Dagegen rekurrierten B und A beim Bezirksrat Zürich und beantragten sinngemäss, unter Entschädigungsfolge sei der Entscheid der Kreisschulbehörde C vom 27. März 2026 aufzuheben und ihr Sohn der Schule I zuzuteilen; in prozeduraler Hinsicht ersuchten sie zudem um "[s]ofortige Provisorische Umteilung" von D in die Schule I oder Einrichtung eines häuslichen Privatunterrichts.
Mit Präsidialverfügung vom 13. April 2026 wies der Bezirksrat das Gesuch um Erlass vorsorglicher Massnahmen ab. Hierauf erklärten B und A am 14. April 2026 sinngemäss, an ihrem Gesuch um vorsorgliche Umteilung ihres Sohns festzuhalten, und ersuchten um unentgeltliche Prozessführung.

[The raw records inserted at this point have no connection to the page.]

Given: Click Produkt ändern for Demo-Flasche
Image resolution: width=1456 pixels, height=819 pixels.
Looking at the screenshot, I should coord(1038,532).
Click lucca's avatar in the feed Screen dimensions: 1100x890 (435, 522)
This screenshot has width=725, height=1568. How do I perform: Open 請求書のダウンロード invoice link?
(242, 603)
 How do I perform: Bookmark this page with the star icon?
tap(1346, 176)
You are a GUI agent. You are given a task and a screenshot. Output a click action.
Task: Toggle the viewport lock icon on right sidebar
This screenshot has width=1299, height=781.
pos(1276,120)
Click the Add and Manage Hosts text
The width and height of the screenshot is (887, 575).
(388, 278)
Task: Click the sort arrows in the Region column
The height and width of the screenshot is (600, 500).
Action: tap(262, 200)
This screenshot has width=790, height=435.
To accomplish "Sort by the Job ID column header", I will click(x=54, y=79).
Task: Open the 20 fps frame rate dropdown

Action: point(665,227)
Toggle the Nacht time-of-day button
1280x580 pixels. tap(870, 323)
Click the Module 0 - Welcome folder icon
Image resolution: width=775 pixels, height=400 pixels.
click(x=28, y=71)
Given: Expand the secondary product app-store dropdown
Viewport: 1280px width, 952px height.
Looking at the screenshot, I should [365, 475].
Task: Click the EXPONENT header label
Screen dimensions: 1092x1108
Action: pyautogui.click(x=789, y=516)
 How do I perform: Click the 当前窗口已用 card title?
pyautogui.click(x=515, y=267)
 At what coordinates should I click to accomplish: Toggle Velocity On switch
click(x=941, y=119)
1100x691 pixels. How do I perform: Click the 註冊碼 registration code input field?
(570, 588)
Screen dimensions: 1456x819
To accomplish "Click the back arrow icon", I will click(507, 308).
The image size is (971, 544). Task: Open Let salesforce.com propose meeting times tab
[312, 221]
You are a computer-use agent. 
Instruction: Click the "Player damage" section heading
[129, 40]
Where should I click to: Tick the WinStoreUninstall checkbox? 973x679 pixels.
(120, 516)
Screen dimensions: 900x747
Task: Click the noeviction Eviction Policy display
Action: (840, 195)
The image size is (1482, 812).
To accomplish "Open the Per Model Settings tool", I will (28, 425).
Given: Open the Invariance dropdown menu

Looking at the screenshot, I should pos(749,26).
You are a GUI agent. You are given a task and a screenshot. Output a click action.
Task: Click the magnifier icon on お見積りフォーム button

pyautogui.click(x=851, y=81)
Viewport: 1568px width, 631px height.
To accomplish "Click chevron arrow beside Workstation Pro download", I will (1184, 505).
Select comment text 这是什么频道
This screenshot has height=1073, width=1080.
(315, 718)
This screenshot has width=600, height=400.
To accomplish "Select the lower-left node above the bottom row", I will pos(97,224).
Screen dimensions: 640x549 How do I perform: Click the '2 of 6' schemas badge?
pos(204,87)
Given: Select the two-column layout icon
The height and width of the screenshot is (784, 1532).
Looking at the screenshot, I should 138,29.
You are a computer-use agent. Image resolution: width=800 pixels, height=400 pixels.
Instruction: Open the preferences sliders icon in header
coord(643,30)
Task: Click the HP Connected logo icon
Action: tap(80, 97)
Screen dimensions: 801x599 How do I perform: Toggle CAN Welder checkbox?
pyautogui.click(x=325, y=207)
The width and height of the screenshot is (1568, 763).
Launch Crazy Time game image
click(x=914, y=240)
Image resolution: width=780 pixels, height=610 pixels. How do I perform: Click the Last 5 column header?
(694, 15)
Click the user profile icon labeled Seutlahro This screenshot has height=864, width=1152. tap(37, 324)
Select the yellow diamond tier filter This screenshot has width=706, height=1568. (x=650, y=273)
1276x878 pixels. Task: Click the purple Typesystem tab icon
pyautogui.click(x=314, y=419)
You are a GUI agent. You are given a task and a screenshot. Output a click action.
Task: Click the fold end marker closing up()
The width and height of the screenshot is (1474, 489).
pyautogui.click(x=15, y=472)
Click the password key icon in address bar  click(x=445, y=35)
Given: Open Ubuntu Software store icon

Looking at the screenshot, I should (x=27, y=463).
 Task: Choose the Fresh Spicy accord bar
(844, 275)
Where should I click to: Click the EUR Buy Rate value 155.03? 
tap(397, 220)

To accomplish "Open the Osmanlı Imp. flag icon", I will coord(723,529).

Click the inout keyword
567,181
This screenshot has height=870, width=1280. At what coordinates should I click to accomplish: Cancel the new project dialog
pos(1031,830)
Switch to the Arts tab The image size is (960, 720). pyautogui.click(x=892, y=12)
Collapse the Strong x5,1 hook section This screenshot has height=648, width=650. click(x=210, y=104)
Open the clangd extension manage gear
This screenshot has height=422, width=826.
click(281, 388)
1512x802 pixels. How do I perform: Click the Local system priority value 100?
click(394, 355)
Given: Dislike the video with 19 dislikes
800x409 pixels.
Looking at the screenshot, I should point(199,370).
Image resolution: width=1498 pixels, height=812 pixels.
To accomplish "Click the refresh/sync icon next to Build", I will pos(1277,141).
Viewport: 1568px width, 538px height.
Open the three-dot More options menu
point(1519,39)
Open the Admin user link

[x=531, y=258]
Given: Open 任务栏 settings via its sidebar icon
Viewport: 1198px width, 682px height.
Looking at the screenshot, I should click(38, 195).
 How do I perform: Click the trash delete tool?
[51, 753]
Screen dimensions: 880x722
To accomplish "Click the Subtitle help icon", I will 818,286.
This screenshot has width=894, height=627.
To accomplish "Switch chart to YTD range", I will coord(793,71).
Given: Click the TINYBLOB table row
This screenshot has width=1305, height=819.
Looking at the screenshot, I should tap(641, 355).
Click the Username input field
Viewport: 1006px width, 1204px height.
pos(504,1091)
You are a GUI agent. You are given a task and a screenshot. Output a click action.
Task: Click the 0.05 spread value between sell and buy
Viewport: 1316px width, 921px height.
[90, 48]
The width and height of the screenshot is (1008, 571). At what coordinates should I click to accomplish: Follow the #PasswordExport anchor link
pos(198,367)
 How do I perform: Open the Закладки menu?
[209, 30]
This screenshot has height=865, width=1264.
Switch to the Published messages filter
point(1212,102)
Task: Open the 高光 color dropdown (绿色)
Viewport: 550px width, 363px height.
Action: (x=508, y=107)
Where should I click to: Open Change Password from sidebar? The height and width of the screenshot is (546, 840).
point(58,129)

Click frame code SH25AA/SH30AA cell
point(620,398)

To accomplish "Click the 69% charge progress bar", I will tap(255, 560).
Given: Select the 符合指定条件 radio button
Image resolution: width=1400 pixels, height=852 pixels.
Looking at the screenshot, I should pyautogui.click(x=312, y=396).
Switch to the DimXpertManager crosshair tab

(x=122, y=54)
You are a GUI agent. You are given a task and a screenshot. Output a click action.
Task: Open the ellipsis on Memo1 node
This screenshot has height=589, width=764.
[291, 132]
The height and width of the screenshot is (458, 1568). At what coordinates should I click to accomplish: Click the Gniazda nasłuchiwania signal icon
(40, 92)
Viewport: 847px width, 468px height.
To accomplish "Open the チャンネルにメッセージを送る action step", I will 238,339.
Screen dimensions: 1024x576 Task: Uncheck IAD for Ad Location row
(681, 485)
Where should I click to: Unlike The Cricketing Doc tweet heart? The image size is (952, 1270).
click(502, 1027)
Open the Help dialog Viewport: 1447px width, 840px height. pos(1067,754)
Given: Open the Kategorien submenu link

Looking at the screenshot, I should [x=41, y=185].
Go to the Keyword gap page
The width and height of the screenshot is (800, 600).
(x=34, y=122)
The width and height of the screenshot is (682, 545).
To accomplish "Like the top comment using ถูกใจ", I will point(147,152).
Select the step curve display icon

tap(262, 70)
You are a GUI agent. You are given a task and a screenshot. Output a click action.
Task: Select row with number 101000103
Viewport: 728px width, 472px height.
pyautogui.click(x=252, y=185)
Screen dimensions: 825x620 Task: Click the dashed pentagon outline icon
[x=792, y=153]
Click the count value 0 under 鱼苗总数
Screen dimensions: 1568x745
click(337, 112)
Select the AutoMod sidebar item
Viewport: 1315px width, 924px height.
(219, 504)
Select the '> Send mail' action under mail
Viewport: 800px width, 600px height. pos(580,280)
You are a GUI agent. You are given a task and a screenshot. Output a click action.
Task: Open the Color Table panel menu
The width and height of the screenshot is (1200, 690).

Mit Beschluss vom 27. April 2026 wies der Bezirksrat Zürich den Rekurs von B und A ab, soweit – nämlich betreffend ihr Gesuch um vorsorgliche Massnahmen – er das Verfahren nicht als gegenstandslos geworden abschrieb (Dispositiv-Ziff. I); die Verfahrenskosten in Höhe von Fr. 907.20 wurden B und A je zur Hälfte auferlegt unter solidarischer Haftung für den Gesamtbetrag (Dispositiv-Ziff. II), es wurden keine Parteientschädigungen zugesprochen (Dispositiv-Ziff. III) und einer allfälligen Beschwerde wurde in Dispositiv-Ziff. V die aufschiebende Wirkung entzogen.
III.
A. Am 18. Mai 2026 erhoben B und A Beschwerde beim Verwaltungsgericht und beantragten unter anderem sinngemäss, unter Entschädigungsfolge sei der Beschluss des Bezirksrats Zürich vom 27. April 2026 aufzuheben bzw. "als nichtig zu deklarieren" und ihr Sohn D der Schule I zuzuteilen sowie ihr "völlig nicht thematisiertes" Gesuch um unentgeltliche Prozessführung gutzuheissen; in prozeduraler Hinsicht ersuchten sie zudem um unentgeltliche Prozessführung für das Beschwerdeverfahren und vorsorgliche bzw. superprovisorische Umteilung ihres Sohns ins nähergelegene Schulhaus I.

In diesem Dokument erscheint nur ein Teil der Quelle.